La cámara de Baker se sitúa a la altura de los ojos de estos niños mientras los seguimos en su deambular cotidiano, en su picaresca ordinaria. Juegan en chalets abandonados, hacen travesuras dentro del complejo, comen helado y tiran escupitajos a los coches.
Son inocentes todavía pero ya comienzan a adquirir la malicia del entorno que les rodea. Han de sobrevivir en la calle y saben que ésta se rige por la ley del más fuerte.
Son como pequeños salvajes en un mundo en el que no parecen existir las reglas. Quizás por eso intentan reproducir los comportamientos de los adultos al mismo tiempo que, sin querer, se van empapando de las penurias que se suceden a su alrededor. Unas penurias que sirven para radiografiar el estado de salud de una nación que, definitivamente, vive de espaldas a sus verdaderos problemas.
Al utilizar la mirada de los niños, muchos de estos problemas no llegan a representarse delante de la cámara de una manera directa. Los percibimos casi por casualidad, los intuimos no porque se subrayen de una manera explícita, sino porque van quedando incrustados en nuestro subconsciente, al igual que le ocurre a Moonee y a sus amigos. Así, la delincuencia, la prostitución, la pederastia o la falta de expectativas laborales, va poco a poco introduciéndose en el tejido del filme casi sin que nos demos cuenta. Y ahí está una de las grandes virtudes de la película: que su vitalismo y efervescencia, que al fin y al cabo provienen del espíritu desprejuiciado de los pequeños, choque con ese devastador retrato, profundamente incómodo acerca de la forma en la que estamos construyendo la sociedad, llena de desigualdades, hipócrita a la hora de vendernos una imagen distorsionada de lo que es la felicidad.
Al igual que ocurría en Tangerine, el espacio vuelve a convertirse en una de las piezas fundamentales, en un personaje más. Ese colorido que lo impregna todo sirve también de contrapunto para maquillar, como siempre suele hacerse, las miserias que se esconden detrás de cualquier fachada.

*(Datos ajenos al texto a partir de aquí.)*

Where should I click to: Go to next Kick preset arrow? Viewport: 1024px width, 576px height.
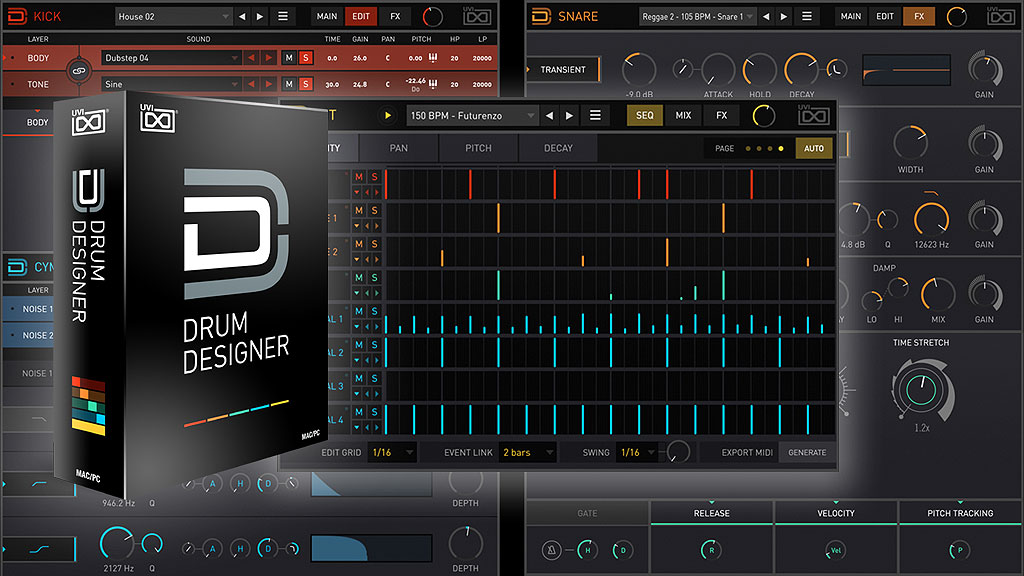259,17
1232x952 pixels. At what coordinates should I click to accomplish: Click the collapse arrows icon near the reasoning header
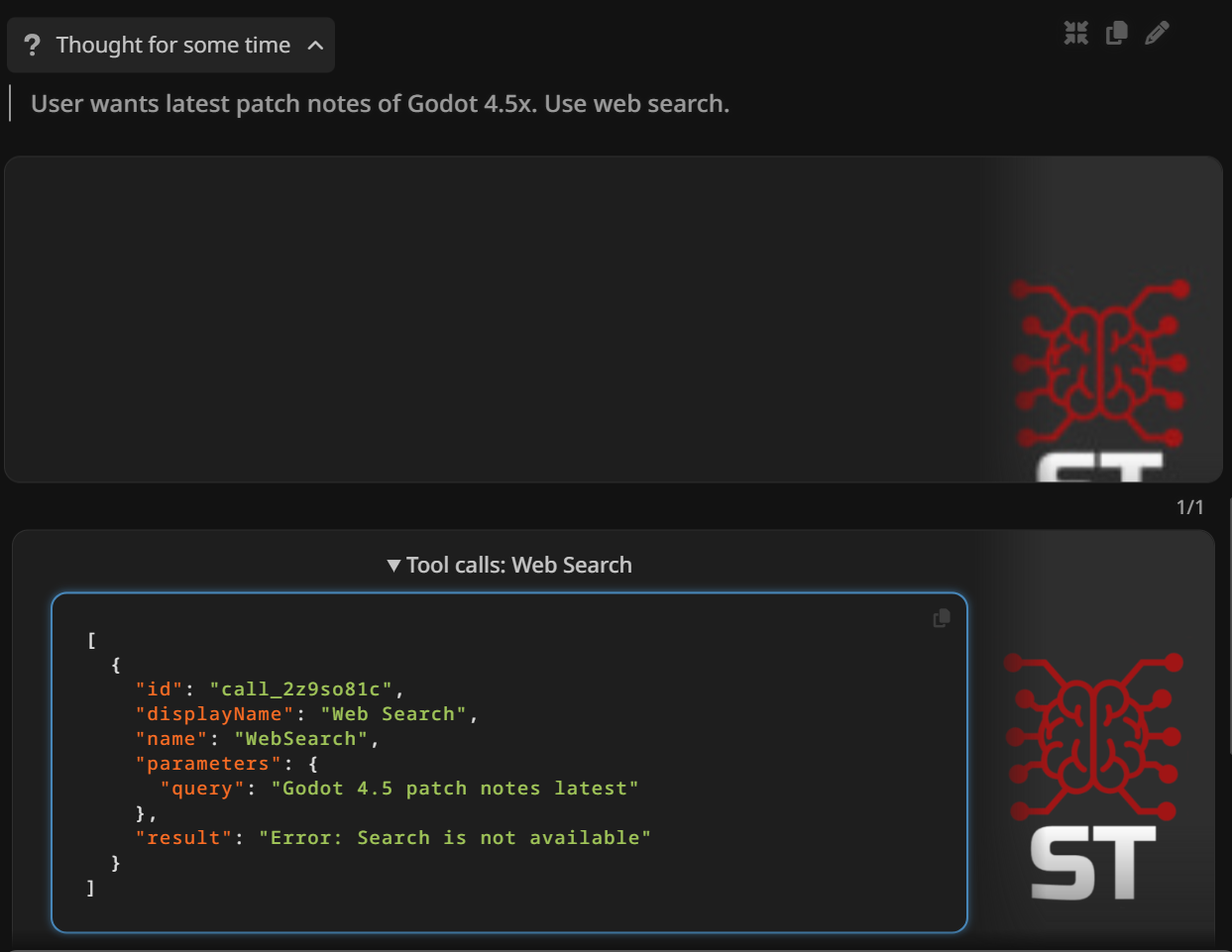pos(1075,34)
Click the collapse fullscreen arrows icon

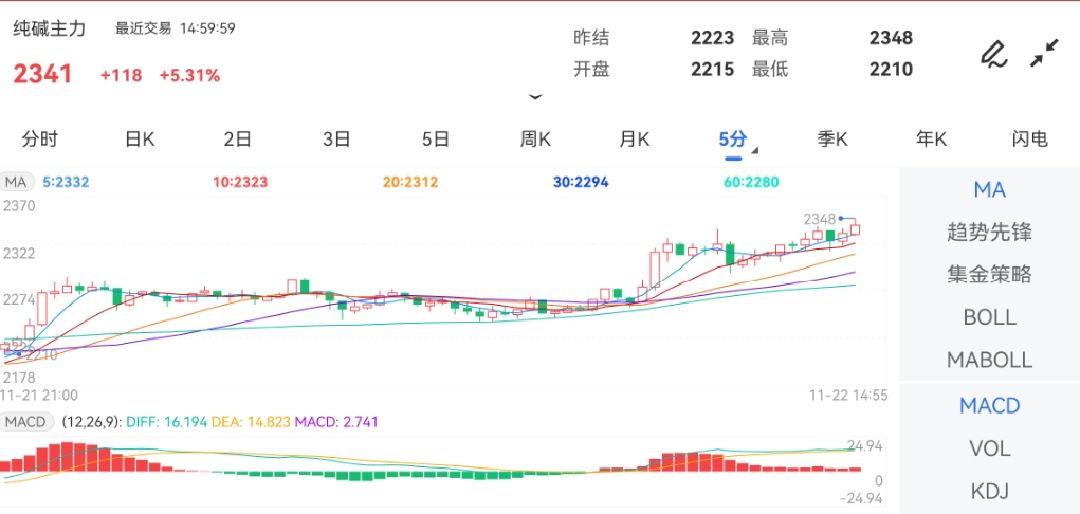1044,54
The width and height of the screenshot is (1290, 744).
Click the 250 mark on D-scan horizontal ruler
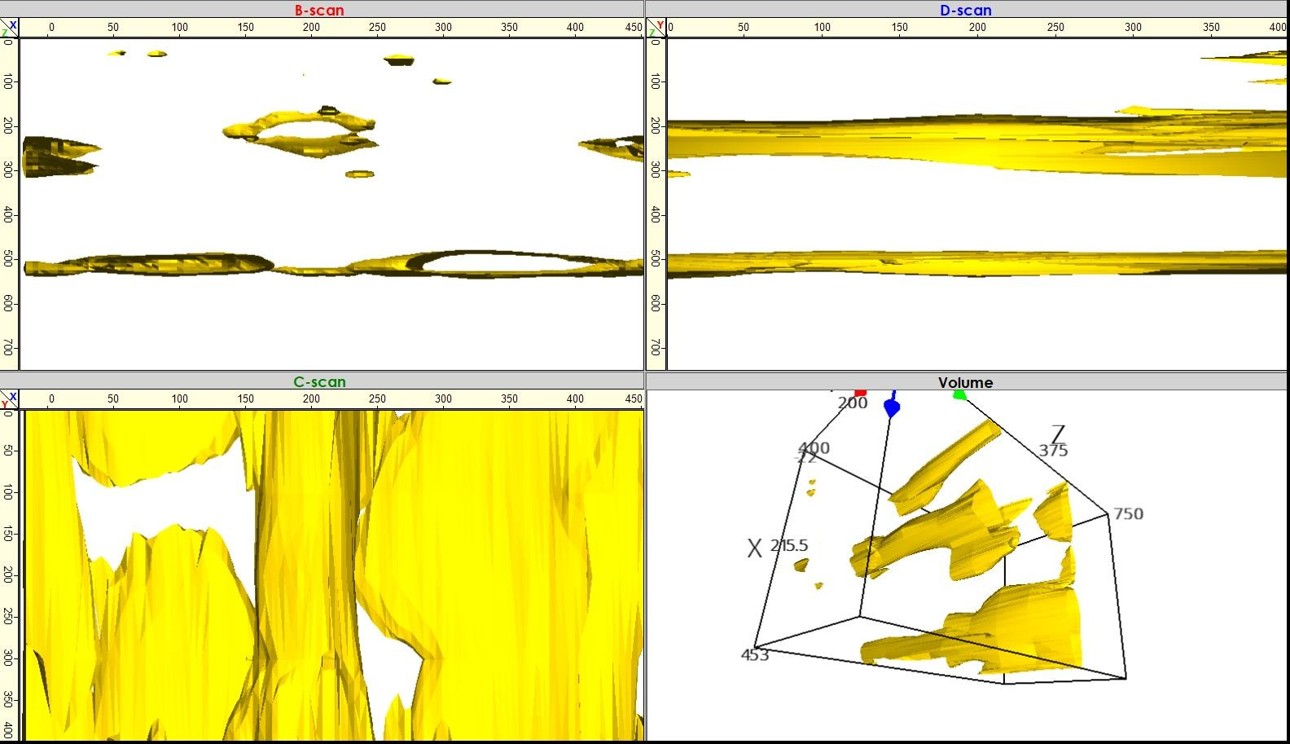[1055, 28]
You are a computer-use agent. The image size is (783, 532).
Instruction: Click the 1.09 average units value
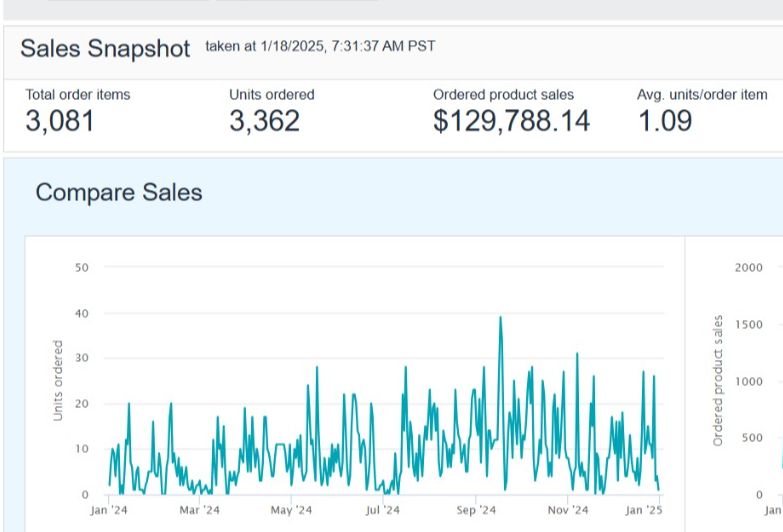coord(664,121)
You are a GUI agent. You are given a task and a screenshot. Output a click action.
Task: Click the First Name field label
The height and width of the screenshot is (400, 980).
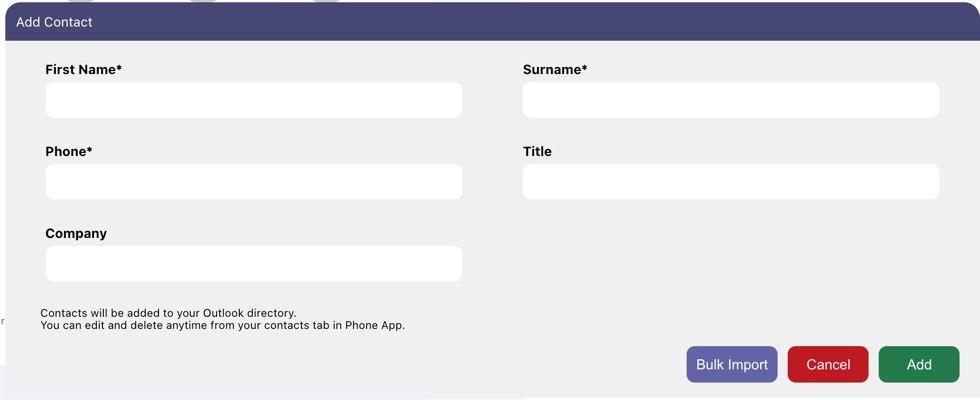click(x=80, y=70)
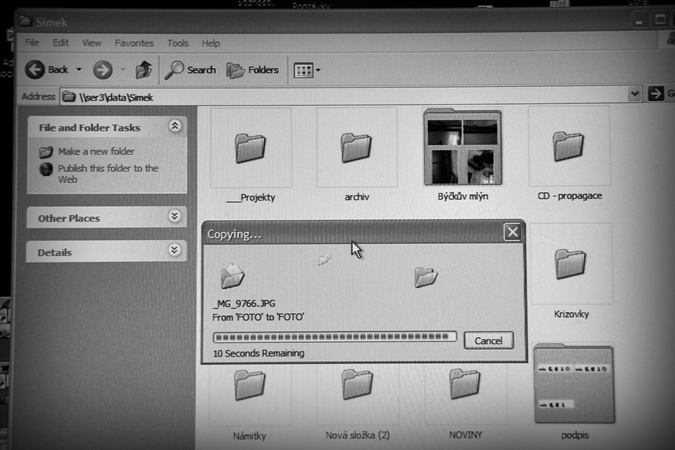This screenshot has height=450, width=675.
Task: Click the Make a new folder link
Action: point(95,151)
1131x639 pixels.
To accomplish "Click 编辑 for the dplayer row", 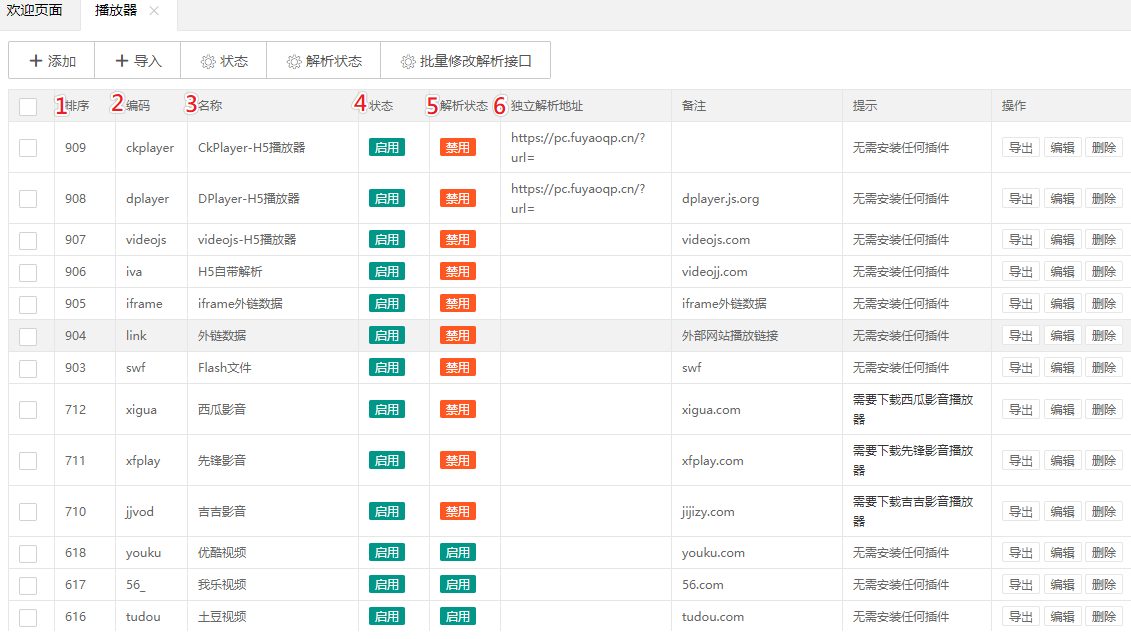I will click(1062, 199).
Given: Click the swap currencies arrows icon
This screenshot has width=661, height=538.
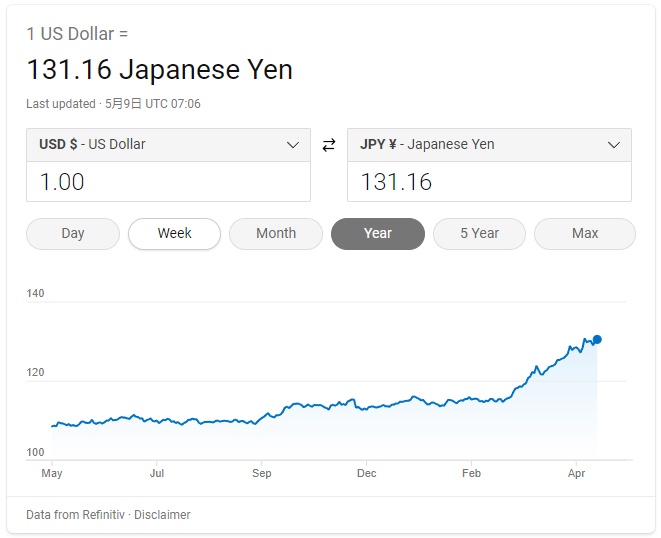Looking at the screenshot, I should pyautogui.click(x=329, y=145).
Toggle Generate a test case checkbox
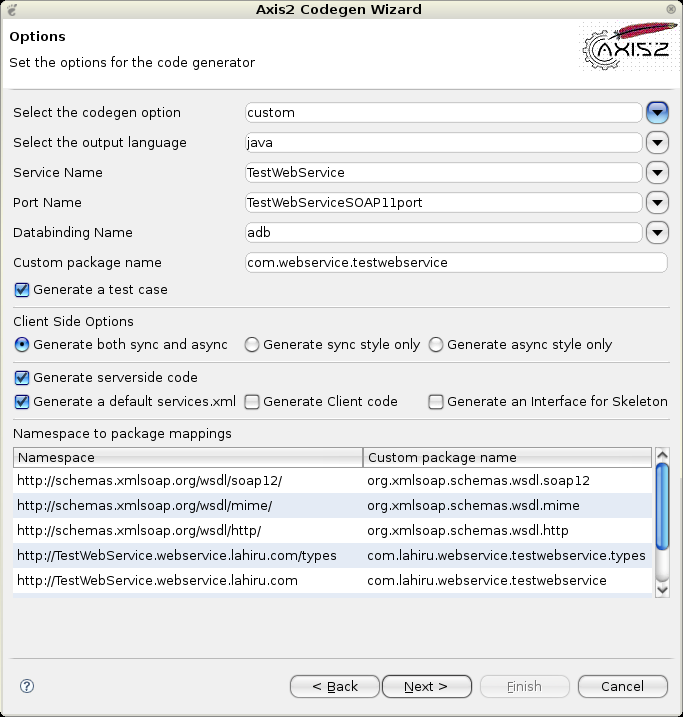 click(22, 290)
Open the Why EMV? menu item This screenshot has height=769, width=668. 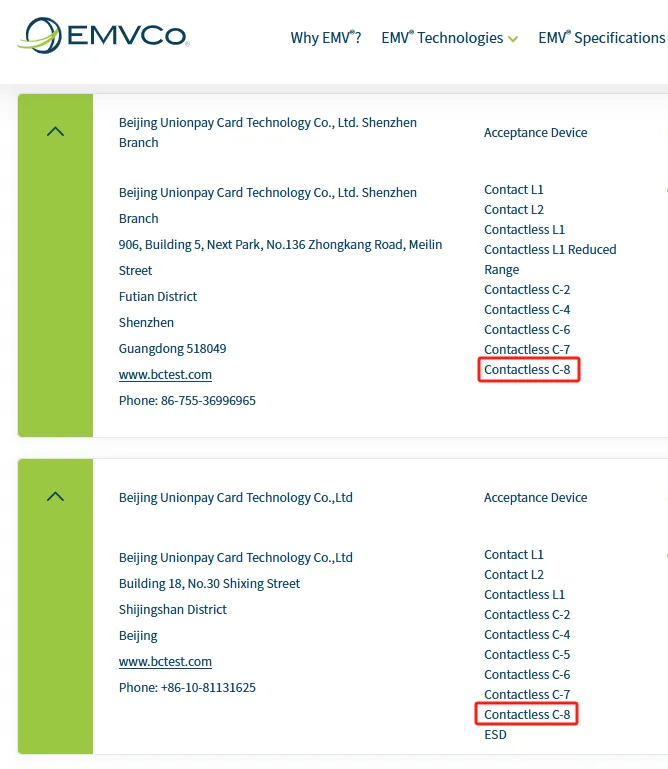point(325,38)
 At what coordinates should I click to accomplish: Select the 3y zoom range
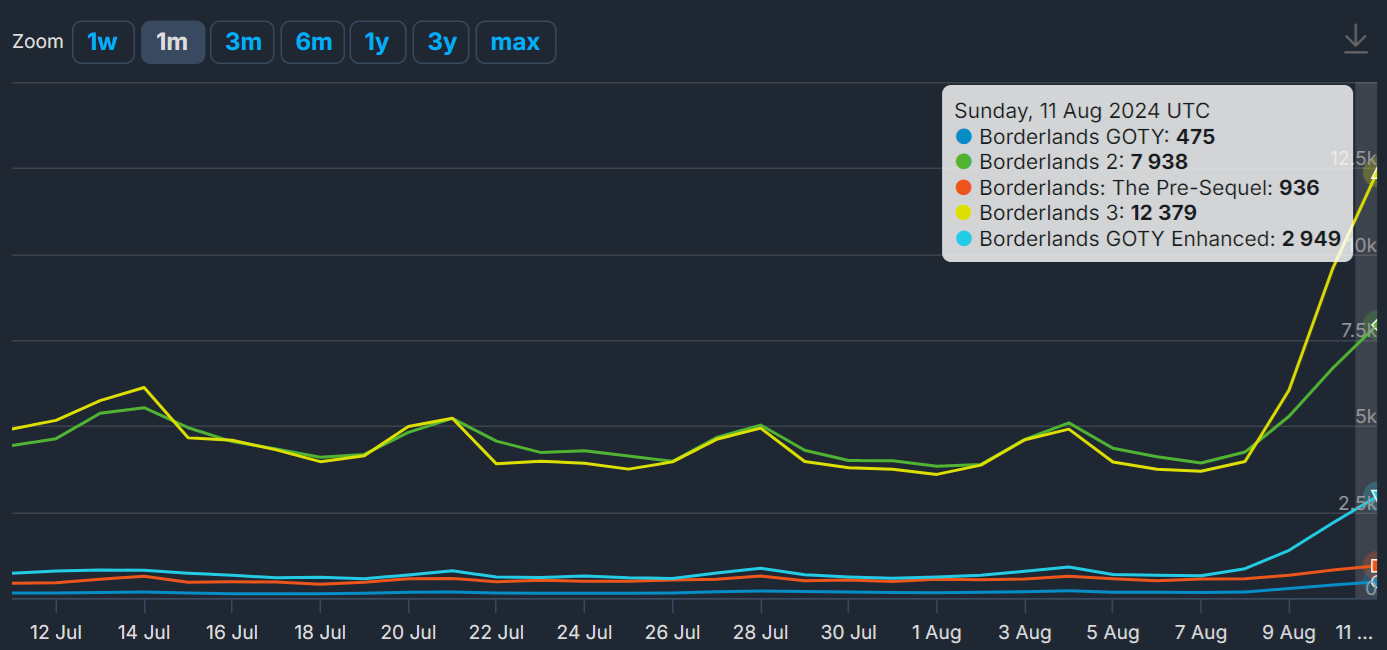coord(441,42)
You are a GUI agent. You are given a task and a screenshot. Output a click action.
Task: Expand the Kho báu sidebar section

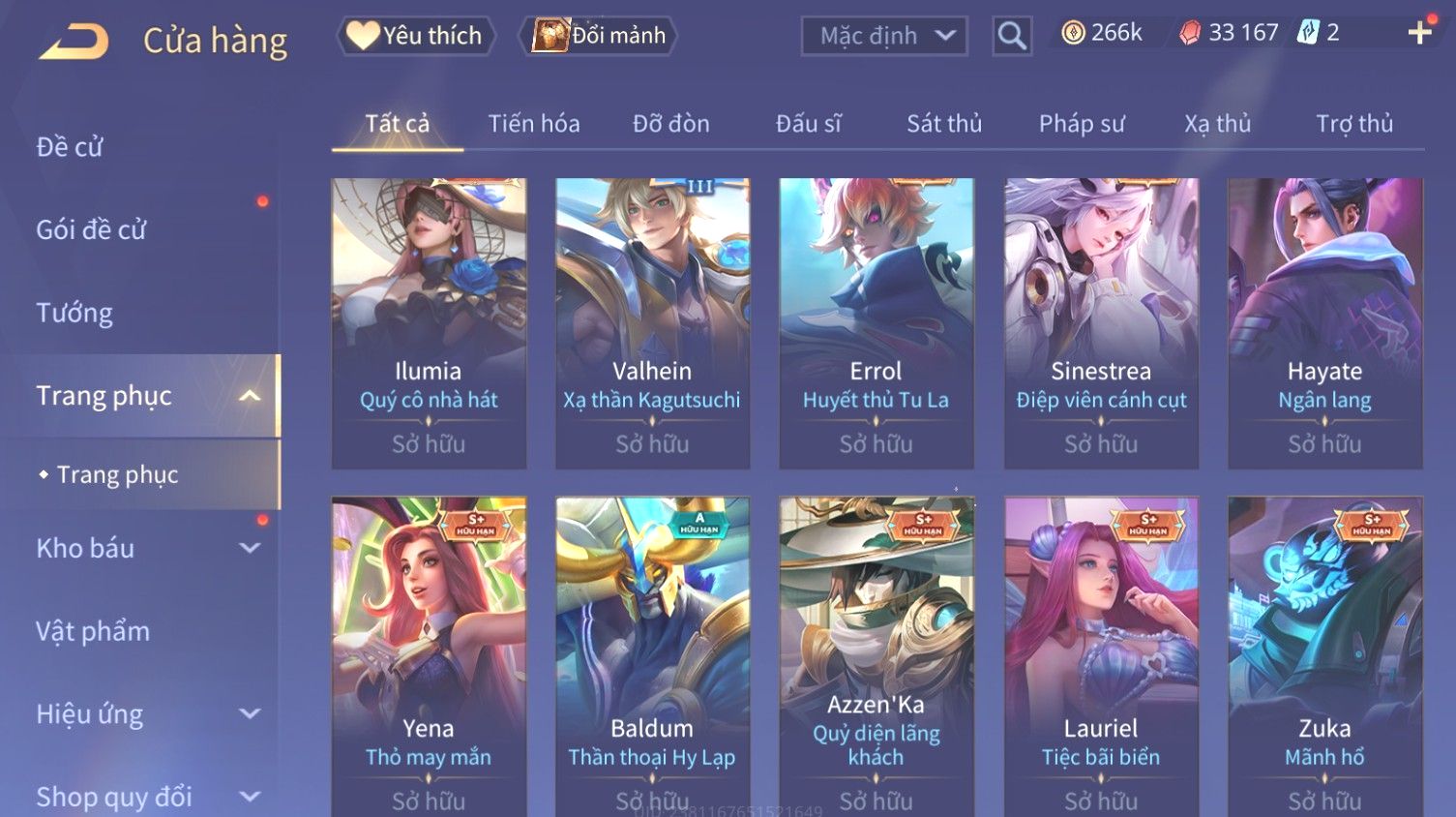[x=250, y=548]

Dice Sean Baker que, si se quiere transformar el mundo, debe hacerse desde el punto de vista de un niño. Ellos tienen una capacidad para maravillarse que nosotros hemos perdido, y cuentan con el poder de la imaginación. Moonee vive en una especie de limbo, en un universo paralelo a medio camino entre el cielo y el infierno. Entre la libertad total y la absoluta falta de moral. Y por eso Sean Baker culmina la película con una de las imágenes más poderosas y más subversivas del cine reciente. La del castillo emblemático del sello Disney y nuestros protagonistas, niños desterrados del país de la fantasía, jugando a su alrededor.